Foehner's Keepers

Gale Foehner kicks it old-school at Frederick's Music Lounge

Sep 17, 2003 at 4:00 am
There is old school and then there is seriously old school.

Gale Foehner is seriously old school: a former jazz-rag vagabond, music fomenter, piano technician, affable anachronism and cultural treasure. Simply put, people will think you are cool if you take them to see this guy.

Akin to the jongleurs of medieval Europe or the griots of west Africa, Foehner is among the last of that near-extinct species of American musician: the itinerant piano player, a sort of jazz-ragtime equivalent of Woody Guthrie, whose job it was to play for food and tips wherever he could find them, e.g., at weddings, saloons, small-town fairs, restaurants and dances.

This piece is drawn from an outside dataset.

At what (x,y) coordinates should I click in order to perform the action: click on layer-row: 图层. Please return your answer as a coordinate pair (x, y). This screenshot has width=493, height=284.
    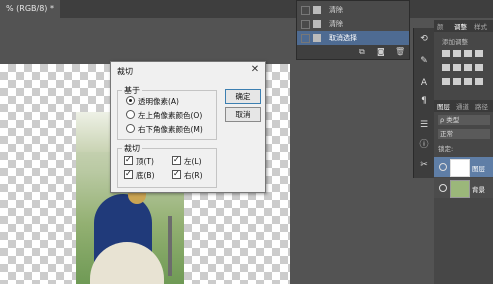
    Looking at the image, I should click on (464, 167).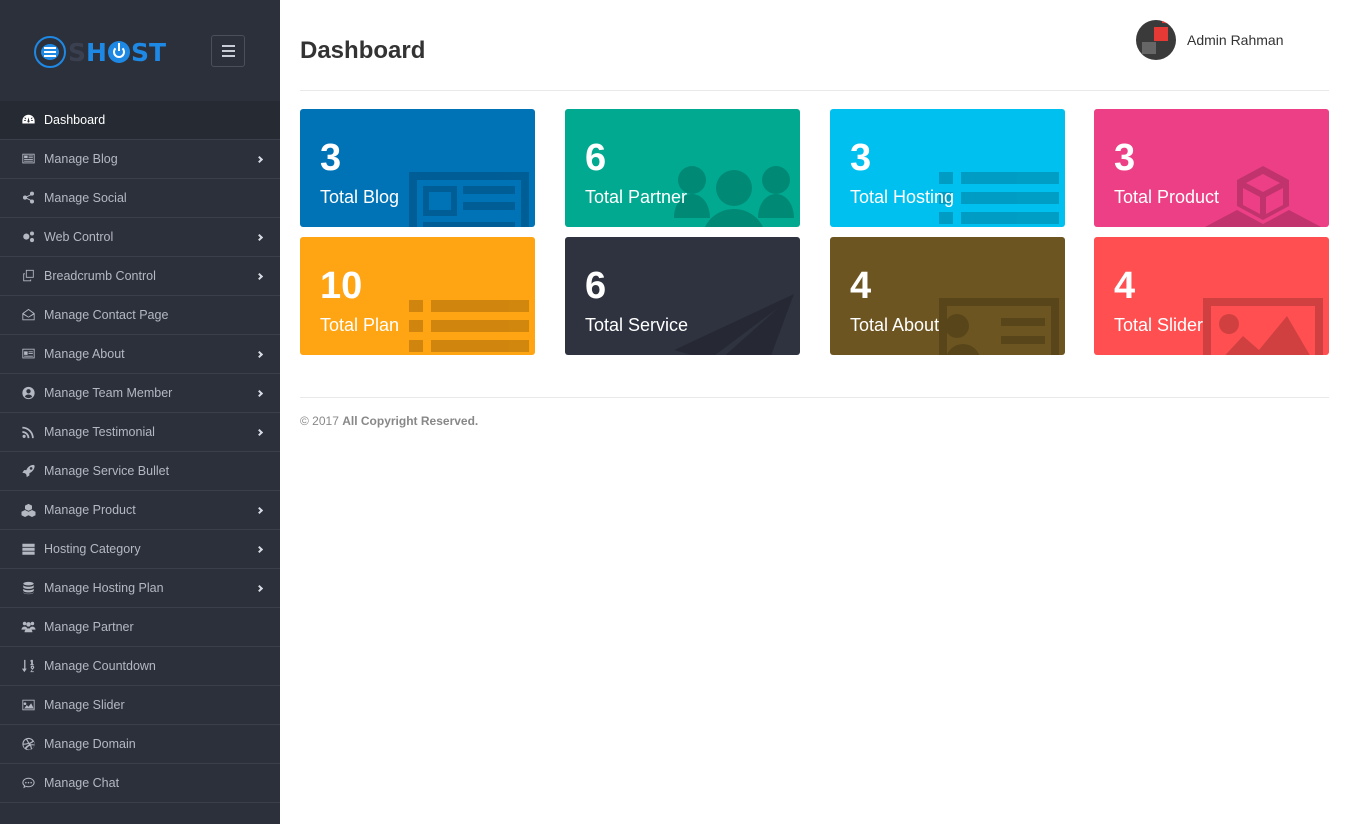 Image resolution: width=1349 pixels, height=824 pixels. What do you see at coordinates (140, 744) in the screenshot?
I see `sidebar-item-manage-domain: Manage Domain` at bounding box center [140, 744].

Such was the life that Foehner, born in 1928, lived for decades. With a piano and a pickup, he would wander from his native Rochester, N.Y., all the way to the Mexican border and back again, picking up a tune here and reworking it there until he'd fermented a unique brew of what music historians might call "folk jazz."

In the '80s he finally settled in St. Louis, and you can find him now at Frederick's Music Lounge (4454 Chippewa Street, free admission, 314-351-5711, www.fredericksmusiclounge.com) from 5-7 p.m. on Wednesdays, hunched over the upright, plunking and jabbing out melodies with his right hand while striding root-CHORD-root-CHORD with his left, swinging and singing through a vast catalogue of songs. As of late, he's been accompanied on lap steel and acoustic guitar by his son Doug, to whom he occasionally hollers back the changes.

For the attentive regulars, Foehner will pepper his set with choice bits of history and autobiography, but if you've had a long day, you can also just sit back, gaze up at the Chaplin or Marx Brothers films flickering overhead, and absorb the milieu.

Oh, and this is all during happy hour, which involves cheap booze.

So report to Frederick's, behold a representative of a bygone era, dig his old-school grooves, watch old-timey films and drink $1 Old Style draughts. You can then imagine that you're pissing off MTV's youthfully exuberant marketing department.